Book A Brief History of the Human Race

Download or read book A Brief History of the Human Race written by Michael Cook and published by W. W. Norton & Company. This book was released on 2003 with total page 420 pages. Available in PDF, EPUB and Kindle. Book excerpt: "Enthralling....If so compact a book can be magisterial, [this] is it.--Michael Dirda, Washington Post Book World... "A smart, literate survey of human life from paleolithic times until 9/11."--Edward Rothstein, The New York Times

Book World History

Download or read book World History written by Eugene Berger and published by . This book was released on 2014 with total page pages. Available in PDF, EPUB and Kindle. Book excerpt: Annotation World History: Cultures, States, and Societies to 1500 offers a comprehensive introduction to the history of humankind from prehistory to 1500. Authored by six USG faculty members with advance degrees in History, this textbook offers up-to-date original scholarship.
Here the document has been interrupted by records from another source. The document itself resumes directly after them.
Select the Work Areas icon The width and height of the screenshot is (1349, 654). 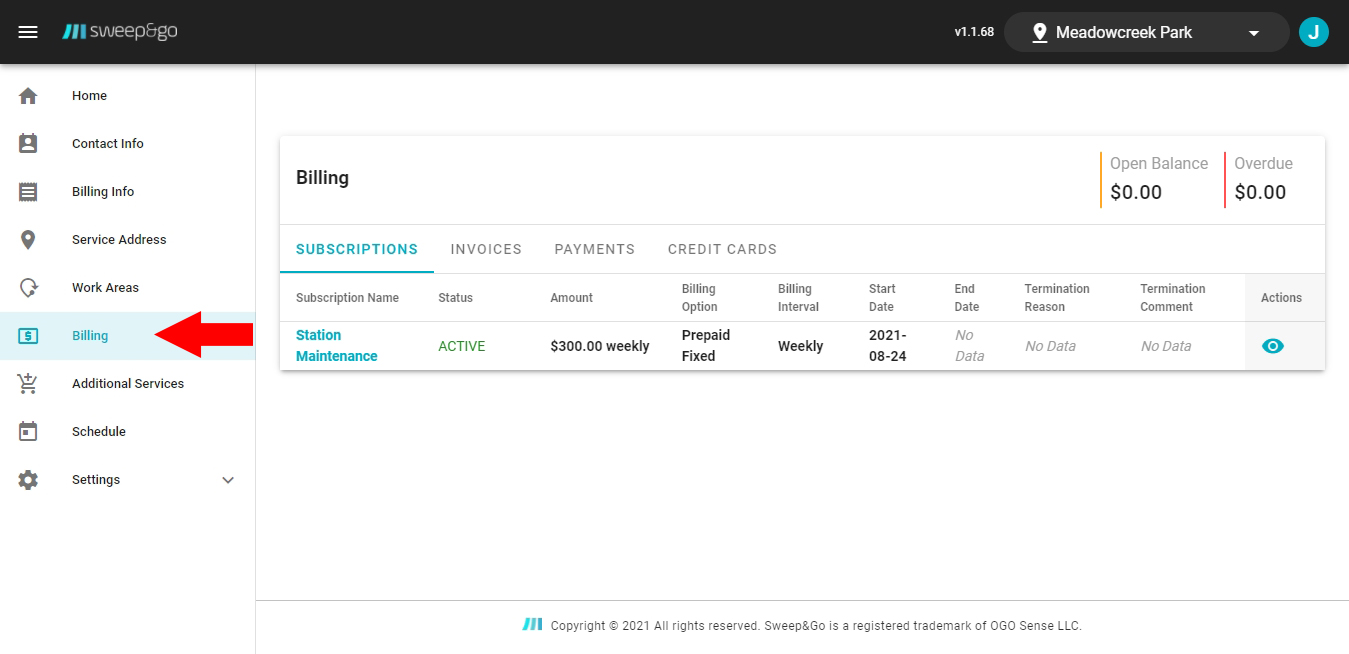point(30,287)
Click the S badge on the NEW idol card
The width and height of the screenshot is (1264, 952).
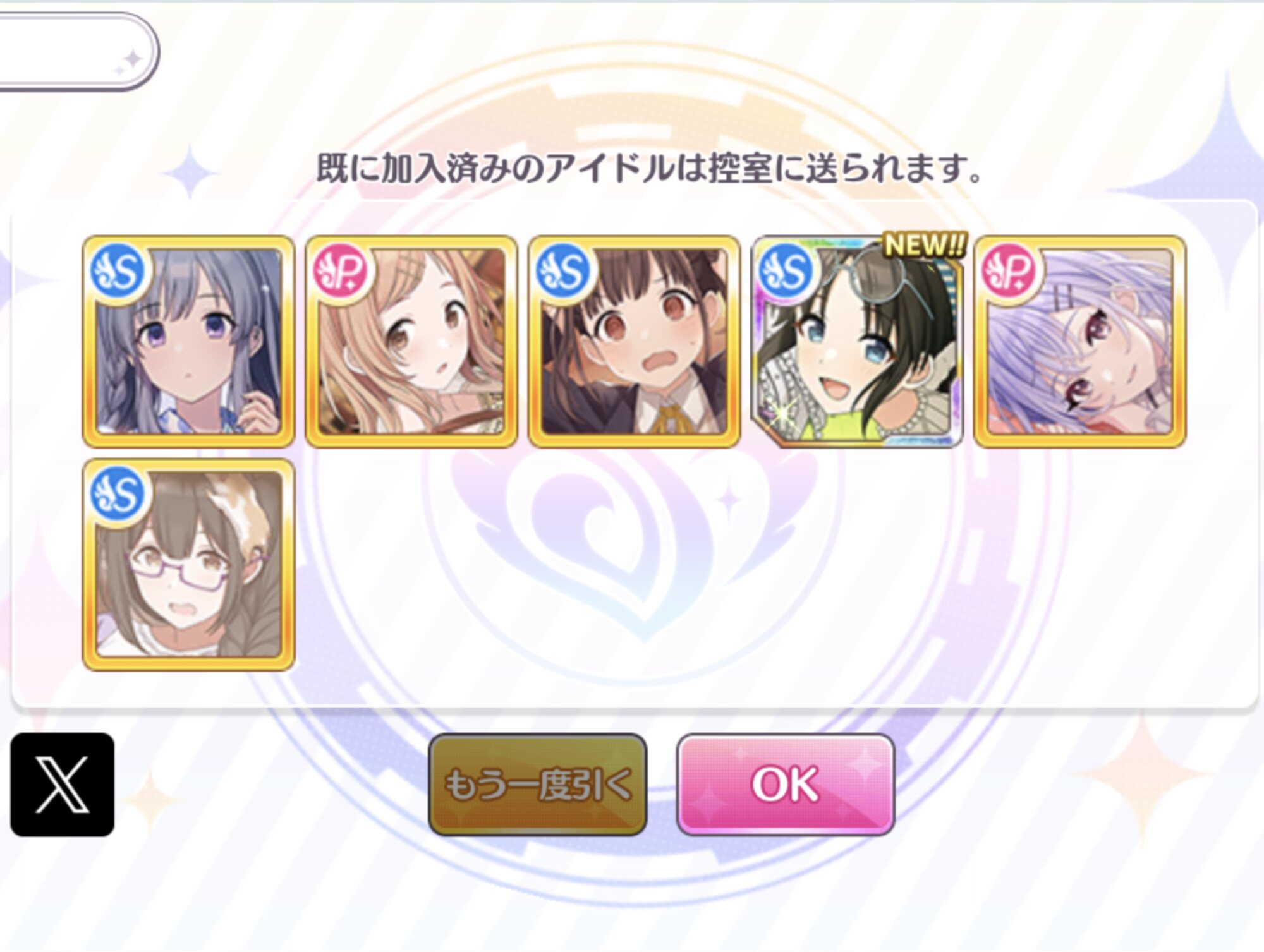(786, 272)
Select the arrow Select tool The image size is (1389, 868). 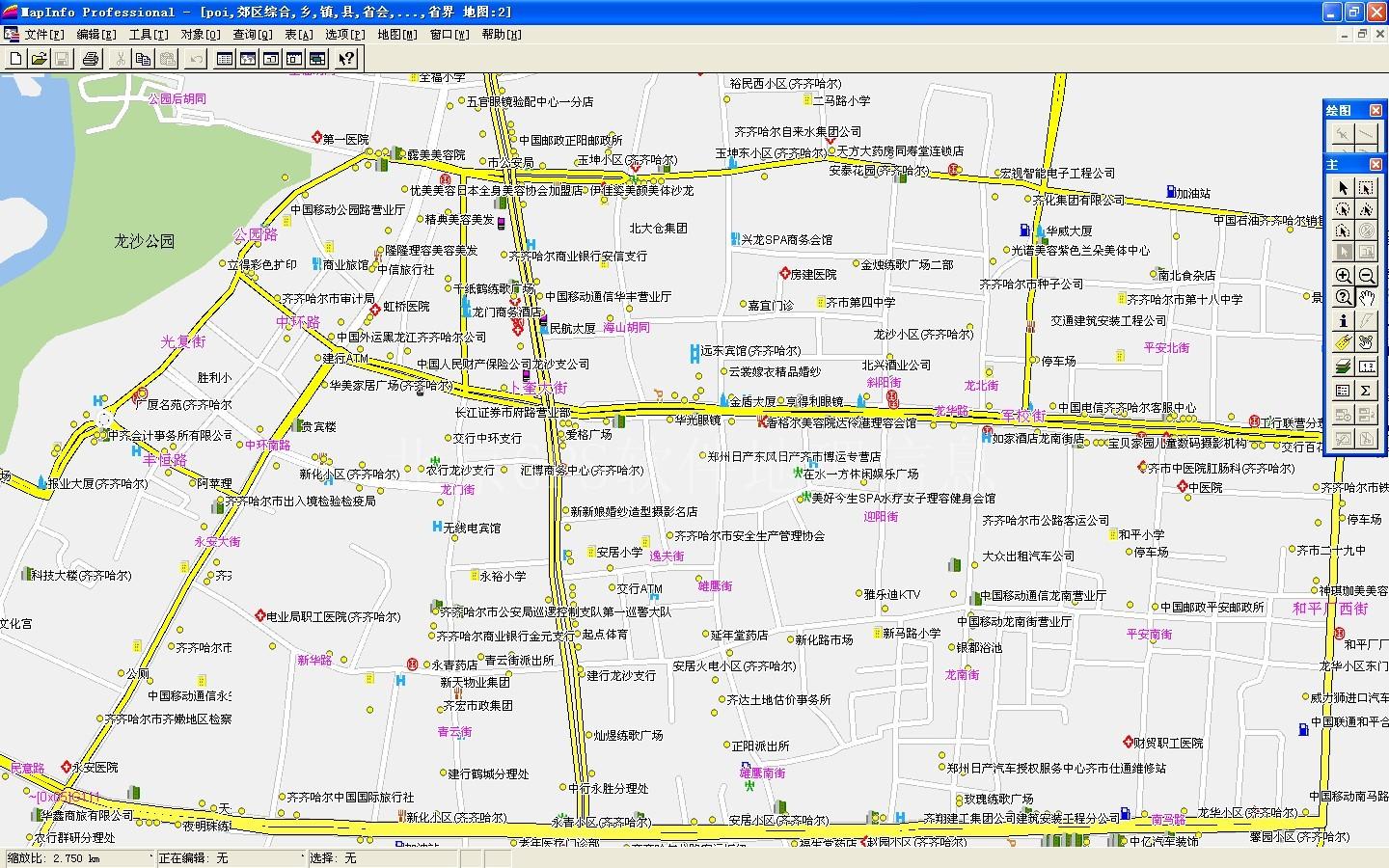tap(1342, 187)
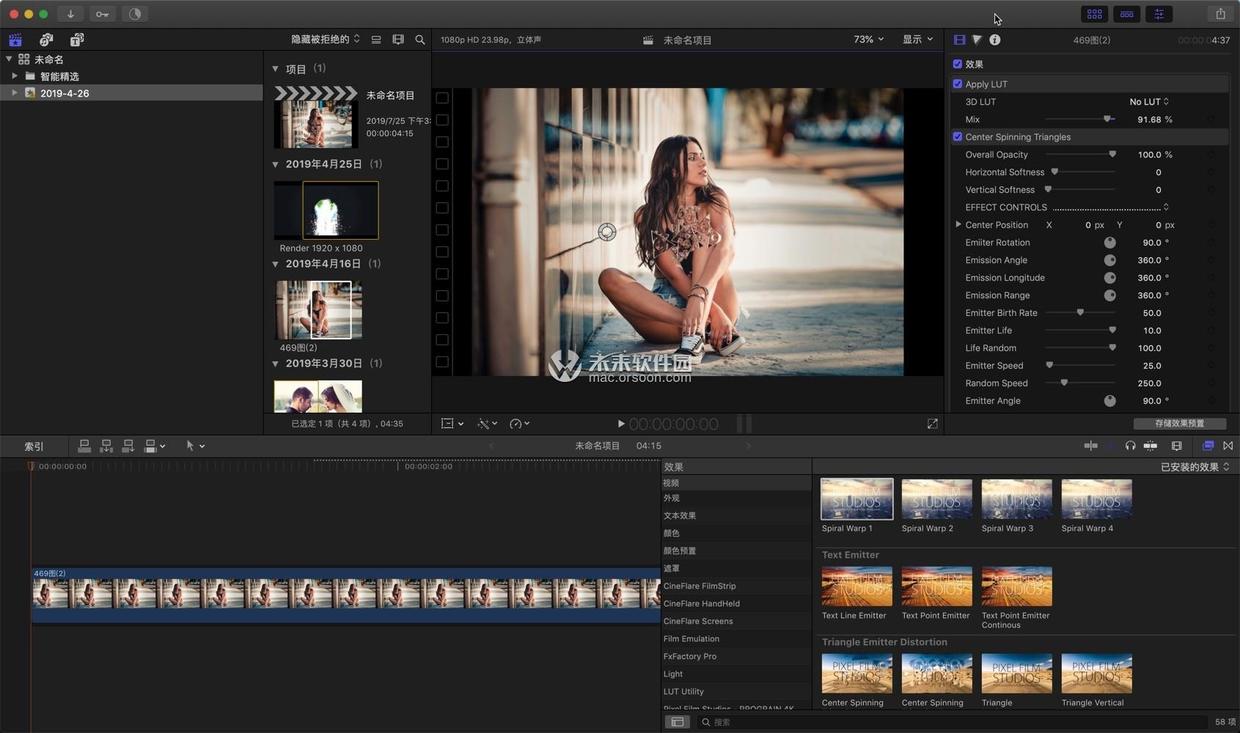Screen dimensions: 1240x733
Task: Click the Emitter Birth Rate slider
Action: 1080,313

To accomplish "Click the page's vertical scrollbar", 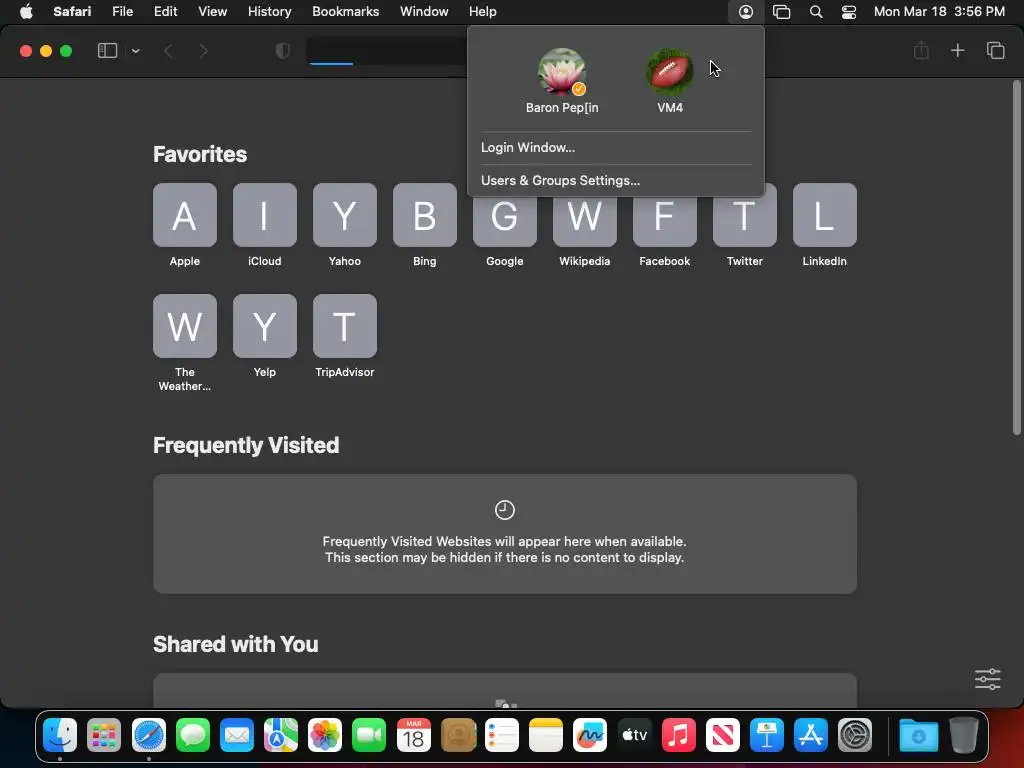I will click(x=1016, y=257).
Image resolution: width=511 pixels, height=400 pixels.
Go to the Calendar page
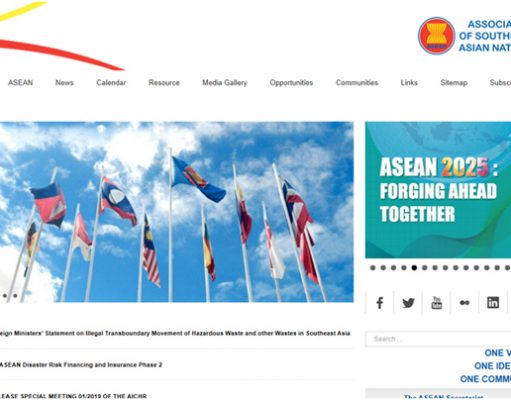pos(111,83)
It covers such cultures, states, and societies as Ancient Mesopotamia, Ancient Israel, Dynastic Egypt, India's Classical Age, the Dynasties of China, Archaic Greece, the Roman Empire, Islam, Medieval Africa, the Americas, and the Khanates of Central Asia. It includes 350 high-quality images and maps, chronologies, and learning questions to help guide student learning. Its digital nature allows students to follow links to applicable sources and videos, expanding their educational experience beyond the textbook. It provides a new and free alternative to traditional textbooks, making World History an invaluable resource in our modern age of technology and advancement.

Book Metropolis

    Book Details:
  • Author : Ben Wilson
  • Publisher : Anchor
  • Release : 2020-11-10
  • ISBN : 0385543476
  • Pages : 472 pages

Download or read book Metropolis written by Ben Wilson and published by Anchor. This book was released on 2020-11-10 with total page 472 pages. Available in PDF, EPUB and Kindle. Book excerpt: In a captivating tour of cities famous and forgotten, acclaimed historian Ben Wilson tells the glorious, millennia-spanning story how urban living sparked humankind's greatest innovations. “A towering achievement.... Reading this book is like visiting an exhilarating city for the first time—dazzling.” —The Wall Street Journal During the two hundred millennia of humanity’s existence, nothing has shaped us more profoundly than the city. From their very beginnings, cities created such a flourishing of human endeavor—new professions, new forms of art, worship and trade—that they kick-started civilization. Guiding us through the centuries, Wilson reveals the innovations nurtured by the inimitable energy of human beings together: civics in the agora of Athens, global trade in ninth-century Baghdad, finance in the coffeehouses of London, domestic comforts in the heart of Amsterdam, peacocking in Belle Époque Paris. In the modern age, the skyscrapers of New York City inspired utopian visions of community design, while the trees of twenty-first-century Seattle and Shanghai point to a sustainable future in the age of climate change. Page-turning, irresistible, and rich with engrossing detail, Metropolis is a brilliant demonstration that the story of human civilization is the story of cities.

Book A Short History of the World

Download or read book A Short History of the World written by John Morris Roberts and published by Oxford University Press, USA. This book was released on 1997 with total page 557 pages. Available in PDF, EPUB and Kindle. Book excerpt: Chronologically discusses the events of history beginning with the evolution of man and ending with the restructuring of Western Europe in 1993.